Measuring well-being
“All things considered, how satisfied would you say you are with
your life these days? Please tell me on a scale of 1 to 10,
where 1 means very dissatisfied and 10 means very satisfied”
“Taking all things together on a scale of 1 to 10, how happy
would you say you are? Here 1 means you are very unhappy
and 10 means you are very happy”.
• But the well-being agenda seems to be settings-based or
place-based (for countries, or cities, or workplaces)
• Well-being ‘on the move’ seems to be ignored.

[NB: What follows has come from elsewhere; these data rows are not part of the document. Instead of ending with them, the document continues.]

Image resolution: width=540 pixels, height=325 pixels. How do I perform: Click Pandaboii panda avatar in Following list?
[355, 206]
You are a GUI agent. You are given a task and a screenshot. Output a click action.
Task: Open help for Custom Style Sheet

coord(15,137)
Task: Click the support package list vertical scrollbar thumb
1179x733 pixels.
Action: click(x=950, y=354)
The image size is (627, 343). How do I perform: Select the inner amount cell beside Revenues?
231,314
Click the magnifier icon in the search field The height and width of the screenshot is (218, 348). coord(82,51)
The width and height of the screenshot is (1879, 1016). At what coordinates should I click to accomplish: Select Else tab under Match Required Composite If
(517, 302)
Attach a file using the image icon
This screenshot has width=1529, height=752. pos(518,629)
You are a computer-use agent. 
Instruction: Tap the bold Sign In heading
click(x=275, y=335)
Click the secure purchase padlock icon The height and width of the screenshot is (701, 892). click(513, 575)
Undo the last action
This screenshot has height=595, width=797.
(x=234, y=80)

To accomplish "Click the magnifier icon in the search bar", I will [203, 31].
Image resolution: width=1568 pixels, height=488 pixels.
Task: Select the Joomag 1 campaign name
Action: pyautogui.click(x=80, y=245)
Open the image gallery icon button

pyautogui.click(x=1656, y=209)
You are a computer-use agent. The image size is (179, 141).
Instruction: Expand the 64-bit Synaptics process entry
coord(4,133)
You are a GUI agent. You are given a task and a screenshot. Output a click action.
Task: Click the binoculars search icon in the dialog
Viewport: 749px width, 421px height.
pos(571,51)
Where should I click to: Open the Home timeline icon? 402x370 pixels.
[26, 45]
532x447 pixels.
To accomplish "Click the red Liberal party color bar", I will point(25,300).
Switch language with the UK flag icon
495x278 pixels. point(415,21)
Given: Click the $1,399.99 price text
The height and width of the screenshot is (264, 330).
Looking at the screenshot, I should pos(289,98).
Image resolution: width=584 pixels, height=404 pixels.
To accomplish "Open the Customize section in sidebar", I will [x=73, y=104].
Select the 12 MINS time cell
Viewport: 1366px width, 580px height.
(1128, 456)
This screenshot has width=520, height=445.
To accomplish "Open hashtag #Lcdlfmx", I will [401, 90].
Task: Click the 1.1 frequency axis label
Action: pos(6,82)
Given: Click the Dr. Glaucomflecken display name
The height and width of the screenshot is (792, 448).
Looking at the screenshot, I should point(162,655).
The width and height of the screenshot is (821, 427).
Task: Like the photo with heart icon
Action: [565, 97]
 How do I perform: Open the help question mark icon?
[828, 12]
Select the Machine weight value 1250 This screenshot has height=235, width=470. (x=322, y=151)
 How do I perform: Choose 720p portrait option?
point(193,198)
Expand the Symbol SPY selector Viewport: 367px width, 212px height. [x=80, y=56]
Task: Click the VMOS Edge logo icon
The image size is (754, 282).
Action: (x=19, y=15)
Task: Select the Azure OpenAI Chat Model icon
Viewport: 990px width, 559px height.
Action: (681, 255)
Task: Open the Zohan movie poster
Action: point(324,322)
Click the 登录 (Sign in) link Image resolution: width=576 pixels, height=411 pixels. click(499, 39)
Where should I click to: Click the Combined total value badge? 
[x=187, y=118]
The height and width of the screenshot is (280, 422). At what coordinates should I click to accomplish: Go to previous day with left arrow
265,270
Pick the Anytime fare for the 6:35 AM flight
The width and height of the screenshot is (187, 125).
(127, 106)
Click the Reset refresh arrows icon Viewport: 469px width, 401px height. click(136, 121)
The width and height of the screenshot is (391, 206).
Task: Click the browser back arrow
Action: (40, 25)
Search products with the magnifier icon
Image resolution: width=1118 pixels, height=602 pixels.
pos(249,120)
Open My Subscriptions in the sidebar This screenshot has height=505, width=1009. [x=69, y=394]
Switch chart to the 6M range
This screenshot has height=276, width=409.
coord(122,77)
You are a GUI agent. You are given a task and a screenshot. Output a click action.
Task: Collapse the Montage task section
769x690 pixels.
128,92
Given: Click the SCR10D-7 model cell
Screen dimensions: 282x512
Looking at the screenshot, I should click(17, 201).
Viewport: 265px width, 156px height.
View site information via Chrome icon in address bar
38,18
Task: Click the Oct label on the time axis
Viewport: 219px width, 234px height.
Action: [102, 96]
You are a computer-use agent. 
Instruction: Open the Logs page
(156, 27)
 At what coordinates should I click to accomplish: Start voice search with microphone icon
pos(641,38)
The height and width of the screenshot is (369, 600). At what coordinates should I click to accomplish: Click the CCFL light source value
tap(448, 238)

Life satisfaction and happiness index by
country
Travel
So, plenty of evidence that well-being is affected by ‘place’,
but the well-being literature (and associated policy
documents) tend to neglect travel itself as a contributor to
well-being.
Journey as: adventure, experience, escape, therapy,
exercise.
Solitary or undertaken with others.
Any mode of travel can contribute, but experiences can
vary, and context matters.
Poetry in motion (walking)
Simon Armitage:
‘there’s a sense of creativity about it, and a sense of wellbeing that you
are getting the organs and the lungs and the blood moving. You never
come back from a walk feeling worse’.
Andrew Motion:
‘the rhythm of walking and rhythm of writing and poetry are very easily
combined...the movement of the body releases a poem and then confirms
its rhythmic identity...walking gives you ideas, unblocks blockages, sets up
rhythms in your head’
(interviews in the Guardian newspaper, 17 November 2010).
Care
Delivery of this via mobile technologies or online can
contribute to well-being, building network capital
This applies in generic contexts as well as in specific
circumstances (e.g. ‘disasters’ such as 2001 FMD
outbreak) or for particular user communities.
Key messages
For ‘mobilities’ community – please engage with the
broad health agenda
For ‘well-being’ and ‘happiness gurus’ – don’t ignore
the role that mobilities, real and virtual, actual or
potential, can contribute to well-being.